(Picture Credit: Bruce Arians – Photo by Cliff Welch - courtesy of Pewter Report)
Obvious, right? Maybe not. For a lot of things that Koetter did wrong, he did a lot them right. He’s been labeled somewhat of a red herring for everything that went wrong with the team, and that’s not entirely fair.
He and his staff made one of the league’s most explosive offenses and one of the best in franchise history. On the other side of the coin, his staff’s defense was bottom-ranked most of the time. Arians has to capitalize on this and improve the areas lacking in order to succeed.
Here are a few:
Special teams: Kicking woes, poor coverage, and weird blocking schemes caused more issues that couldn’t be overlooked after a while.
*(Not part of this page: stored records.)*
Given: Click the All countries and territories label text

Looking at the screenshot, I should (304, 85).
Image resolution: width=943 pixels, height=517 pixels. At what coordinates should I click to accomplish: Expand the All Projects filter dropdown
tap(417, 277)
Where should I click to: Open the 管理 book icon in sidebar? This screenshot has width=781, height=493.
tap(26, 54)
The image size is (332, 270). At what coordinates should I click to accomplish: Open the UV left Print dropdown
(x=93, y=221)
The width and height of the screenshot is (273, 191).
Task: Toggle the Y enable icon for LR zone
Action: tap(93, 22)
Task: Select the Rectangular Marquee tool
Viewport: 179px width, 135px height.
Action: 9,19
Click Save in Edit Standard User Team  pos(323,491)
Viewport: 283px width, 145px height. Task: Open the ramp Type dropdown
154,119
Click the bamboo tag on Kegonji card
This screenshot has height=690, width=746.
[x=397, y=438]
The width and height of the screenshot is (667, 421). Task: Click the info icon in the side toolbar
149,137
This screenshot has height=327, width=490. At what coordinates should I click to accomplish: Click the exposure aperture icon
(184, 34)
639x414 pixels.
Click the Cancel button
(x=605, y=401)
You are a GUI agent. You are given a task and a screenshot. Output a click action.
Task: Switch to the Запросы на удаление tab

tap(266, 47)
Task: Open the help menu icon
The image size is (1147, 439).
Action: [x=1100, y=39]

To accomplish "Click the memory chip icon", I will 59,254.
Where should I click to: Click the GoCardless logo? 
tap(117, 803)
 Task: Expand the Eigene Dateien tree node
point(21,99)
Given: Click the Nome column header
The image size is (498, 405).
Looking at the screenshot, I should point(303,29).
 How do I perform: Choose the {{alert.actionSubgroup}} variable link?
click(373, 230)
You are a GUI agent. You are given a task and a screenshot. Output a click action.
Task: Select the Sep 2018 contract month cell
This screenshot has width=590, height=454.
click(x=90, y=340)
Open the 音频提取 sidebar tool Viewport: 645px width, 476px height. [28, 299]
Also, let’s not overlook excessive penalties and kicking woes that make even those who don’t watch football talk about it. These should be foundational pieces of change.
Red zone efficiency: It means nothing to throw a 35-yard pass to end up on the 3-yard line if you can’t score. The Bucs have been absolutely terrible at this so it will be one of the more challenging goals to fix as the failures rest on multiple people in multiple scenarios.
Run game: It’s hard to say anything is broken when it’s abandoned. There were very few well designed run plays in the Koetter-Monken playbook. The line seemed to struggle with it, and Peyton Barber solidified himself as the one-eyed man in a sea of the blind. Let’s hope Arians makes it real.
Defensive Coverage: The Bucs spent draft capital and a ton of money on improving the pass rush to open up the big play ability in the secondary. Jason Pierre-Paul managed to get double-digit sacks in 2018. A feat not accomplished since the days of Simeon Rice. The plan seemed like it worked, for 1 game against Carolina. So the pass rush improved and the coverage failed, this has to be improved if anything gets off the ground defensively. Corners have to cover and not allow big plays.
It seems like changes are already underway to improve these things, but it’s really only the start. I guess we’ll have to trust the process.